Tax fraud committed by identity thieves cost the government $5.2 billion in 2013, according to a Government Accountability Office report released on the heels of a hard-hitting “60 Minutes” segment on the problem.
Though the CBS feature was harsher in tone, the auditors’ report—the first in a coming series—gave the Internal Revenue Service credit for preventing $24 billion in unmerited tax refunds. But GAO said the tax agency’s estimate of $5.2 billion in tax fraud by identity thieves is incomplete because it is “based on duplicate returns, information return mismatches, and criminal investigations identified after the refunds are paid. However, for cases where there are no duplicate returns, information returns, or criminal investigations associated with a tax return, IRS has been unable to estimate the amount of [identity theft] refund fraud.”
Criminals, as dramatized on “60 Minutes” by U.S. attorneys, buy or steal hundreds of Social Security numbers and then file for multiple tax refunds on electronic devices in the name of another individual—before the actual taxpayer has filed. As many as 40 percent of the refund applications are approved by the IRS, one reformed perpetrator said.
The problem, GAO explained, stems from procedures under which the IRS conducts only selected reviews of refund applications, issuing many refunds quickly rather than waiting for all compliance checks. “While there are no simple solutions, one option is earlier matching of employer-reported wage information to taxpayers' returns before issuing refunds," GAO wrote. “IRS currently cannot do such matching because employers' wage data (from Form W-2s) are not available until months after IRS issues most refunds.”
Possible solutions involve accelerating employers’ deadlines for submitting W-2 wage summaries to the IRS, moving tax filing season up and allowing more employers to file W-2 forms electronically to better allow cross-checking of income claims with third parties.

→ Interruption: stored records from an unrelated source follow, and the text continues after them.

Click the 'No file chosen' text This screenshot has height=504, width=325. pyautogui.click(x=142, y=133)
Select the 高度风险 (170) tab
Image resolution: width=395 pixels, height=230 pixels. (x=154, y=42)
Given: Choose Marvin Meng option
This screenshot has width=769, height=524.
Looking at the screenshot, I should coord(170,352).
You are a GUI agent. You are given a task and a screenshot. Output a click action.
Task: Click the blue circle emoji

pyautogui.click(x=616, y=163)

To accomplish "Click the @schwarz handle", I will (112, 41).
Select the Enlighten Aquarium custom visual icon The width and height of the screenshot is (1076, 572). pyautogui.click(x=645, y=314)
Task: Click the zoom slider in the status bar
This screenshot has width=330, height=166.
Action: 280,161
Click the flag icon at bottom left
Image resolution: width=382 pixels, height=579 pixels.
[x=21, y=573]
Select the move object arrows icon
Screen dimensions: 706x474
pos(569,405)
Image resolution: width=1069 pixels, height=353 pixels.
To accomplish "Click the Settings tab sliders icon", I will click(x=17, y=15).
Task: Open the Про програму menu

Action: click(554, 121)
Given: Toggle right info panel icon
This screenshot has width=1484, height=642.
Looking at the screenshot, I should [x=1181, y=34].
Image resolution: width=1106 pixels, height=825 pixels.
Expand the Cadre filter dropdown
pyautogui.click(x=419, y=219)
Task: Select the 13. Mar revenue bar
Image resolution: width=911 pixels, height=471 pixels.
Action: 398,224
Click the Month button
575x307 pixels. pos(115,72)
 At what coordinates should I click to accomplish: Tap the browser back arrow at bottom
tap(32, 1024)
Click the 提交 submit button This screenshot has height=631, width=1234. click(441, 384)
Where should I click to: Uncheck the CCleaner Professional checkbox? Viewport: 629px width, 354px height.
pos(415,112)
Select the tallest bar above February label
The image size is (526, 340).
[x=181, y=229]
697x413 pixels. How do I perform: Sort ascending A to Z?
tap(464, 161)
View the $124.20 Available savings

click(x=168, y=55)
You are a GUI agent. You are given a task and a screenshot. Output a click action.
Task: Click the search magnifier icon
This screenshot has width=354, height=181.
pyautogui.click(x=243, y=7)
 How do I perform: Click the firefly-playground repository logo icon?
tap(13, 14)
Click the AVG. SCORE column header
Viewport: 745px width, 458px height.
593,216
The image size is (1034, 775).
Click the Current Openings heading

The tax agency, however, has “not fully assessed the impacts” of accelerating deadlines, auditors said. “Without this assessment, Congress does not have the information needed to deliberate the merits of such a significant change to W-2 deadlines or the use of pre-refund W-2 matching,” GAO wrote. “Such an assessment is consistent with IRS' strategic plan that calls for analytics-based decisions, and would help IRS ensure effective use of resources.”
Allowing ever-smaller employers (those filing as few as five to 10 W-2 forms, as opposed to the current threshold of 250 and up) to file W-2’s electronically would save money, according to the Social Security Administration.
GAO recommended that Congress consider providing Treasury with authority to lower the annual threshold for electronic filing of W-2s, and that IRS provide a cost estimate on shifting W-2 deadlines.
IRS neither agreed nor disagreed with GAO's recommendations.
Internal Revenue Commissioner John Koskinen told Steve Kroft on “60 Minutes” that he hadn’t heard of the identity theft problem before signing on to lead the agency. “What happened was a lot of people discovered that Social Security numbers are either easy to steal or find or buy and then you can file a false return,” he said. The reason few anticipated the problem, he said, “goes back to the fact that people didn't anticipate Social Security numbers were going be so readily available. The assumption, until fairly recently, was [that Social Security numbers were] a part of your identity that you protected and took great care of so that no one actually expected they would be this easy to get ahold of.”